If you do want to include a non-seekable source in the project, open it in the source first and then add it to the playlist. It will ask you for a duration since it treats non-seekable like a live input that has no natural duration. Then, you can drag it from playlist to the timeline.

There is some confusion here.

The recorded gameplay files were 80fps, not the cellphone recordings (which I mentioned later, since you blamed the issue on my ‘shitty’ game recordings).

If, as you say, the cellphone recordings are seekable and completely fine to edit then why would shotcut ask me to convert them?
And I say that because ALL of the files I use in my projects are VBR. My game recordings, that is. And all those work just fine and are seekable.

The issue arises ONLY when I have over 1 audio track in the recording, and I can’t understand why that would be an issue.

I can send you examples of this as well (around 200mb) if interested.

Neither Austin, I, or Shotcut said they are completely fine. Go ahead and use them as-is at your own risk. Try it and make your own judgement. You can always convert later because the convert action replaces clips in the timeline when the job completes.

VBR

We are not talking about VBR. That is something different, and there is no warning or problem with that. Maybe you meant VFR.
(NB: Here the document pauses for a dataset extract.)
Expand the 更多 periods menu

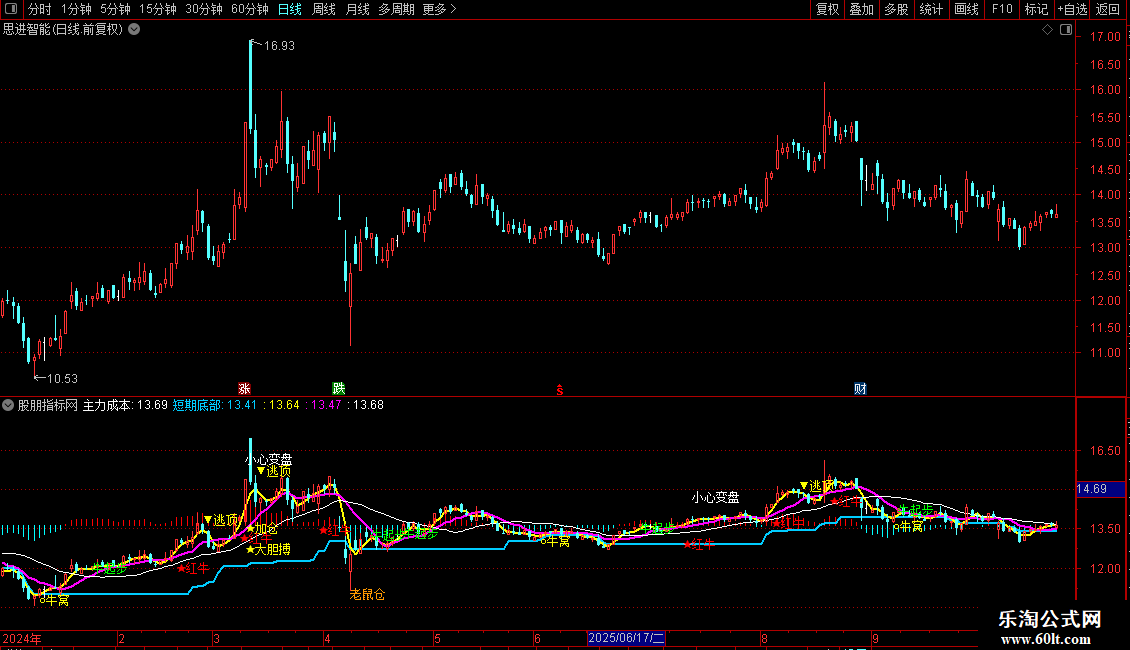click(x=439, y=10)
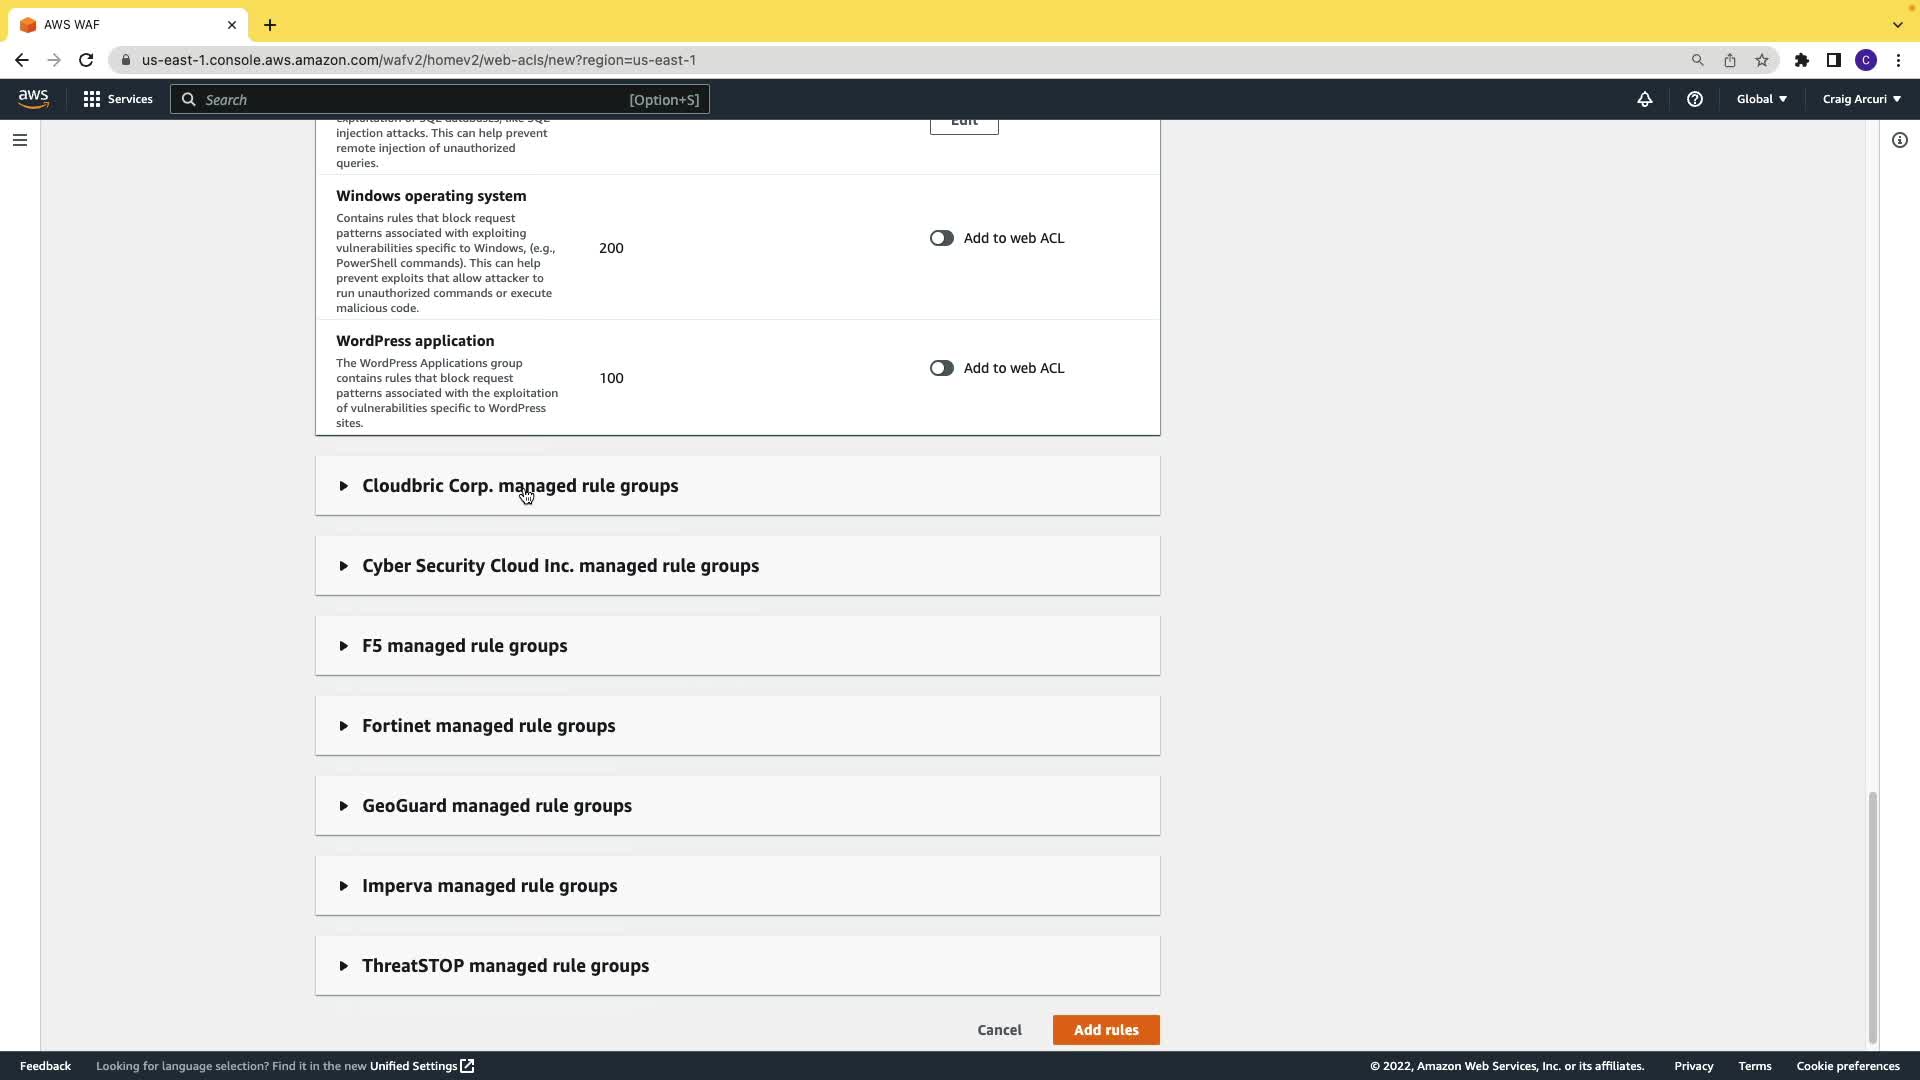Viewport: 1920px width, 1080px height.
Task: Open the left navigation hamburger menu
Action: click(20, 140)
work just fine and are seekable… The issue

What issue? A dismissable warning that you can choose to ignore forever is not an issue. You said the game captures are seekable. The phone recording you shared is seekable. Variable frame rate is separate from seekable, but VFR is not frame accurate for seeking. A file can be VFR but still seekable. Not frame accurate (VFR) does not always mean you do not get what you chose for an edit point; it means that it is unreliable. We have some very detail oriented users who complain when things are not perfect and need the feedback to know when those situations may arise.